Last ten thoughts of the year!
1. I saw a quote on Instagram that said, “I thought 2020 would be the year I got everything I wanted. Now I know 2020 is the year I appreciate everything I have.”
I feel so fortunate to be entering the new year with almost everything that I hold dear to my heart. There is a deeper sense of appreciation for the smaller things of the past, like being able to go on a Korean corn dog hunt with a friend, haha. And also an endless stream of gratitude towards the good health that I had often taken for granted prior to this year.
2. I have hated any form of vulnerability for so long. For the longest time, it felt like weakness and an open invitation to have it used against me. It didn’t make any sense to put myself in a position of vulnerability. However, deflecting any form of vulnerability has made me a shell of a person. I feel like I’ve missed many opportunities, because I was always hiding who I was. I felt like no one could hear me but the truth is, I was the one pushing people away before they could even have the chance to.
I’m still trying to figure this one out, because I want to connect with (some) people but I also don’t want to feel like just because I put something out there, it’s an open invitation for any type of solicitation.
I decided on two tentative goals to tackle this for next year. The first one is to reach out to a few content creators that I admire and see where it goes from there, if anything even happens, haha. The second is to stop deleting/blocking/hiding my content and accounts, LOL.
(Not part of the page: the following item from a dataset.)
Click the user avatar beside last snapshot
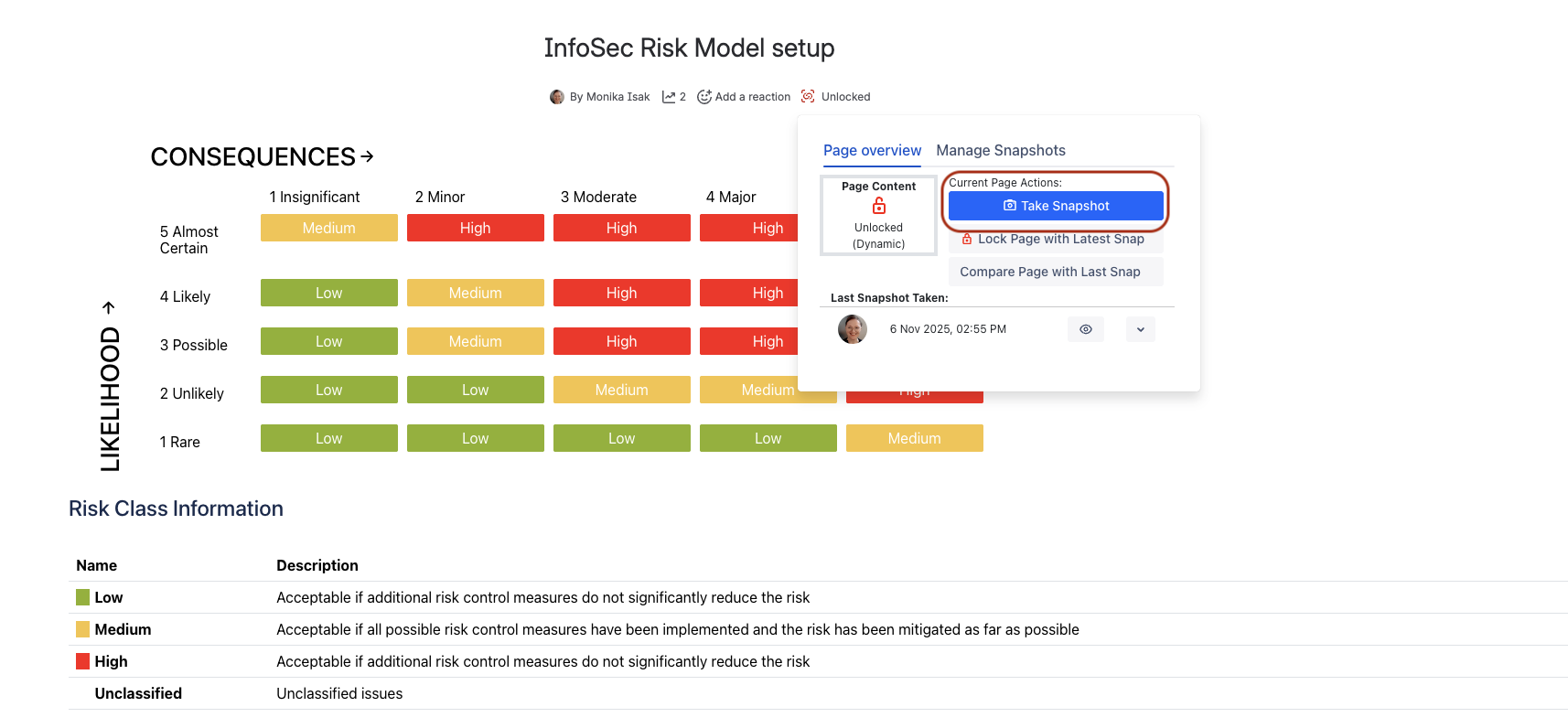The height and width of the screenshot is (728, 1568). [x=852, y=329]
3. This has been a strange year to have fallen in love. And also not surprising to have it end as well, haha.
4. It’s crazy how much your mindset changes once you’re consuming the content you actually want. I feel free, inspired, and so enamoured by the creativity I see around me. I’m tired of algorithms trying to push me one way or another. You’d think with all this spying, they’d do a better job at it. And now that I’ve said it, I probably accidentally summoned something for next year…
And while I’m on the topic, I’m going to mention how I’m still so angry about how certain platforms force you to use certain features, or try to sneakily integrate new functionality that derails the original purpose. I may be taking it a little more personally since my day job is to design digital products with the user in mind, and this goes against the very fundamentals of it. I think you all know which app/conglomerate I’m talking about lol.
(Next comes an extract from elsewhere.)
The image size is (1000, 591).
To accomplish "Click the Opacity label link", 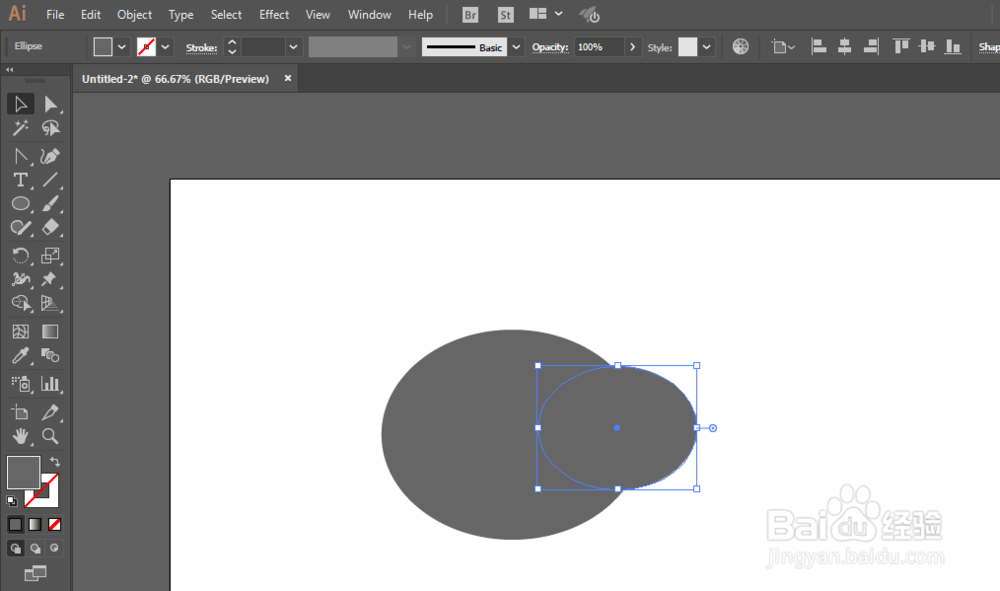I will (550, 47).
5. I miss my dog and hope he’s doing well, wherever he’s at. I miss kissing the top of his head and staying there for a few seconds so I could feel his ears twitch back and forth between my cheeks.
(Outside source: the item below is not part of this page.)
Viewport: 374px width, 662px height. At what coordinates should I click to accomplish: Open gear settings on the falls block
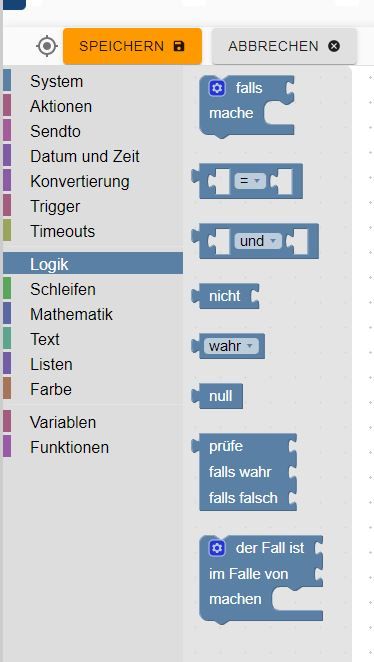click(217, 88)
6. As lonely as I have been for the past few months, I shudder to think who I would’ve ended up becoming if I wasn’t isolated and forced to re-evaluate my life. How many more embarrassing, black-out situations would’ve happened. How many more mistakes to come out of the deranged patterns that littered my life. I’m not saying I don’t have either of those in store for me anymore, but I sure as hell am going to do my best to prevent any more of it from happening.
7. I’m so thankful to have realized what truly makes me happy, things that I stopped doing long ago because others have told me to focus on other things (that make money). I might not ever make an income out of any of them but being able to enter that state of flow brings me more happiness and sanity than money ever has.
8. I don’t think it’s normal to know as many people as we do these days. We’re too connected. There’s a social platform for just about everything and almost every one of them will pull your phone or email contacts and suggest you connect. The idea of being able to catch up with a long-lost buddy from middle school is nice but how often does that actually happen? I’ve always found it weird when exes would request to follow years later when I could clearly recall that our last couple of conversations had not been pleasant, lol. I don’t feel animosity now, but there’s no reason to have to continue anything. Some things are meant to stay in the past. But tech has made it hard to move forward when you can’t be alone with your thoughts without getting a nudge from the past.
9. I’ve been a lot kinder to myself mentally this year. But I realized my inner voice is still too overly critical when it comes to my outer appearance. I’ll never be younger than I am at this very moment. I don’t want to look back decades later and wish I hadn’t spent so much time picking myself apart over things I can’t control or change easily and enjoyed the very feeling of being alive.
10. I know many of my points have a tinge of melancholy or anger but I feel a lot more at peace with myself than I have been prior to this year. I’m going through growing pains, and it’s definitely showing, haha. But I know very soon, I’ll be able to offer so much more.